The bible is full of water imagery, from the parting of the Red Sea to Jesus having breakfast at the lakeshore after his resurrection. Biblical writers understood something about water that contemporary people, particularly those in the global north, often forget: water is not a resource; water is the source of life. Have you ever lived in a community under a boil water advisory? Nothing makes you treasure water quite like it. As of March 2021, 33 Indigenous communities in Canada are still under boil water advisories—the longest of which has been in place since 1995.
Worldwide, the situation is even worse. Some statistics from the World Health Organization:
- 785 million people have no safe drinking water available within a 30-minute walk.
- At least 2 billion people depend on water contaminated with faeces.
- By 2025, half the world’s population will live in water-stressed areas.
How can we prosper like a tree planted by a stream of water if our own water sources are contaminated, or worse, gone?
This award-winning, best-selling book is not without controversy. It is clearly anti-pipeline. If you aren’t sure about how you feel about pipeline projects, I get it. Our society depends on oil for a dizzying array of products and conveniences. It’s difficult to imagine a life without oil, even a life with less oil. But it is impossible to imagine a life without water—because life is impossible without water.
I believe God calls us to protect creation.
The Lord God took the human and settled him in the garden of Eden to farm it and take care of it.
Genesis 2:15 (CEB)
All of creation belongs to God, and deserves our reverence and protection. We make an idol out of oil when we choose our dependence on oil over our need for water. That dependence on oil isn’t going away any time soon, but we can take a stand against the further expansion of it. We still need oil to fuel our cars, heat our homes, and manufacture the million little plastic trinkets in our lives, but we don’t need pipelines to get oil from one place to another at less cost. It is time we accept the cost of what we already use and accept that alternatives might, for a while, cost more.
Let us delight in the law of the lord so that we can be as trees planted beside streams of water, yield our fruit, and prosper. Let our dependance on the allegorical water of God inform how we protect the physical water of the earth which sustains all of life.
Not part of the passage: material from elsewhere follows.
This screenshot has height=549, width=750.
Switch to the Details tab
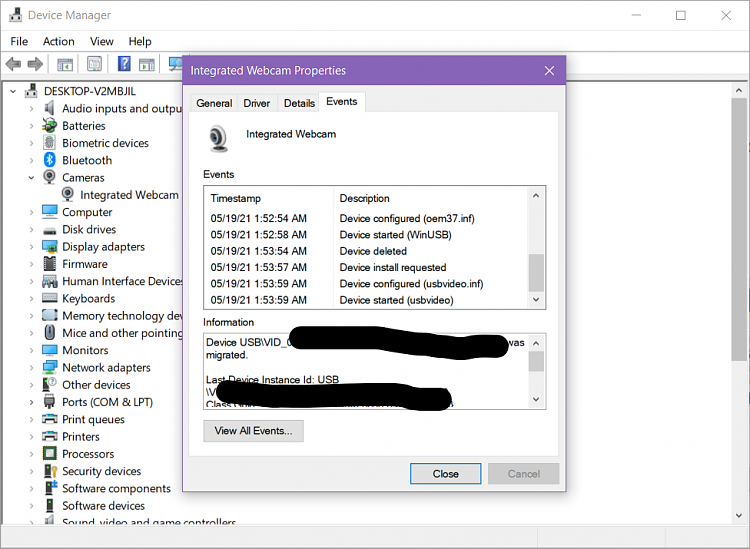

Questions to ask before you read:
- What are some things you can’t live without?
- What are some things you would actually die without?
- What happens to a tree that gets lots of water?
Questions to ask after you read:
- What happens to a tree that doesn’t get enough water? What about one that doesn’t get any water for a long time?
- What happens to our bodies if we drink dirty water?
- What can you do to help keep the world’s water clean and safe?
When we refuse to criticize our dependence on oil and refuse to demand safer ways drill for it, move it, and use it, we fail to live up to God’s command to care for creation.
Lindstrom, Carol. We Are Water Protectors. Roaring Broom Press, 2020.